I was, initially, paralyzed by the implications of this news. I remember standing in front of the refrigerator early the next morning considering my breakfast options. I had not yet had a chance to learn much about a diabetic diet, and as my gaze flitted from one food item to another, I thought, “I have no idea which of these things will kill me.” After several minutes stuck in this frightening limbo, I just closed the fridge and walked away.
Two days later, armed with mounds of Internet research, several new books and magazines, a blood glucose meter, a new prescription and a spot in a 12-hour diabetes management course at UCSF, my wife and I were beginning to come to terms with our new reality.
The fact is that diabetes can be managed over a long period of time, and for now at least, mine is. My numbers are back in the normal range, and I’m no longer taking medication. With significant changes in my diet and a serious commitment to regular exercise (things all of us should be doing anyway), I remain generally healthy and optimistic about the future.
But diabetes is a progressive disease for which there is no known cure, and until that changes, I will never be free of it, or of the potential devastating consequences — blindness, heart problems, amputations — it can eventually bring. The most potent tool I have to wield against those ever-present threats is information, to which, thanks to fortunate circumstances for which I deserve no credit, I readily have access.
Not everyone with diabetes is so lucky.
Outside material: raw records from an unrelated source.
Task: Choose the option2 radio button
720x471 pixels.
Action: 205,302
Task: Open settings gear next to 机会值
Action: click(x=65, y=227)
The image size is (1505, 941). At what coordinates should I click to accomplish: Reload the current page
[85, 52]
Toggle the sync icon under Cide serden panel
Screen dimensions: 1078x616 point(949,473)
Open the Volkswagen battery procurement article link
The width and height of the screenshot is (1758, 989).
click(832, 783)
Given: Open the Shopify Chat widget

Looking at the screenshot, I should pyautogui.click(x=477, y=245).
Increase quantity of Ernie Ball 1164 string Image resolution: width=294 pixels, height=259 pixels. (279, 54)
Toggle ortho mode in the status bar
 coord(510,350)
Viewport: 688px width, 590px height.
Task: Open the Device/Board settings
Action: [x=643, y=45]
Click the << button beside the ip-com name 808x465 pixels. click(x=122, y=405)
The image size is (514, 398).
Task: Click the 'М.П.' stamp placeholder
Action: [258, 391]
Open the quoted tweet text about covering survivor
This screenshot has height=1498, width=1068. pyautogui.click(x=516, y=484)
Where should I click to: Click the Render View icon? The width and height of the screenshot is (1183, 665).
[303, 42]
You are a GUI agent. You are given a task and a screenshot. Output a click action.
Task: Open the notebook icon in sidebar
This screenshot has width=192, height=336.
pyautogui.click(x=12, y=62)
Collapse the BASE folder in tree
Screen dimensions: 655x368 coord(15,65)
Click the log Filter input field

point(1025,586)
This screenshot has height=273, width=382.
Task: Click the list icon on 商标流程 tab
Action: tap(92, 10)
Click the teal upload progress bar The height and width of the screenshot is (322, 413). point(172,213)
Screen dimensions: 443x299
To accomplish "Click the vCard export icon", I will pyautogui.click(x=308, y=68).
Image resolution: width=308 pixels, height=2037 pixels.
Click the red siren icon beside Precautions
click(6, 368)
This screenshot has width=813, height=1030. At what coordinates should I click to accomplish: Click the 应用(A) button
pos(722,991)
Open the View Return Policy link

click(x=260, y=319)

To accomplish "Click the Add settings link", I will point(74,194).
That’s one reason why, according to recent research conducted at UCLA, diabetics in low-income communities, where the tools I got so easily can be much harder to find and use, are ten times more likely than those in higher-income communities to lose a limb — lose a limb –to the disease.
Add to that the firmly-established facts that sugar-sweetened beverages, including sodas and so-called “energy” drinks, are by far the single biggest contributor to excess calories in the American diet; that Big Soda spends millions promoting increased soda consumption, particularly in low-income communities and particularly to children, but virtually nothing promoting health in those same communities; and that a third of all children, and half of all children of color, who are alive today will develop diabetes over the course of their lives, and you get a new appreciation for the true meaning of the word “regressive”.
Against this backdrop, Big Soda’s carpet-bombing approach to Measure D is not merely misguided and dishonest. To me, as a Berkeley resident whose kids will have the threat of diabetes looming over them for the rest of their lives, it’s deeply offensive. I will vote for Measure D because it’s a smart step toward reducing risk, carefully crafted to target the well-documented source of a major threat to our health. I couldn’t care less what Big Soda thinks about it, and their ham-handed efforts to bully my community into protecting their interests just makes me mad.
If our alien visitor sticks around for the election, she’ll see the passage of Measure D, and learn who really looks out for Berkeley.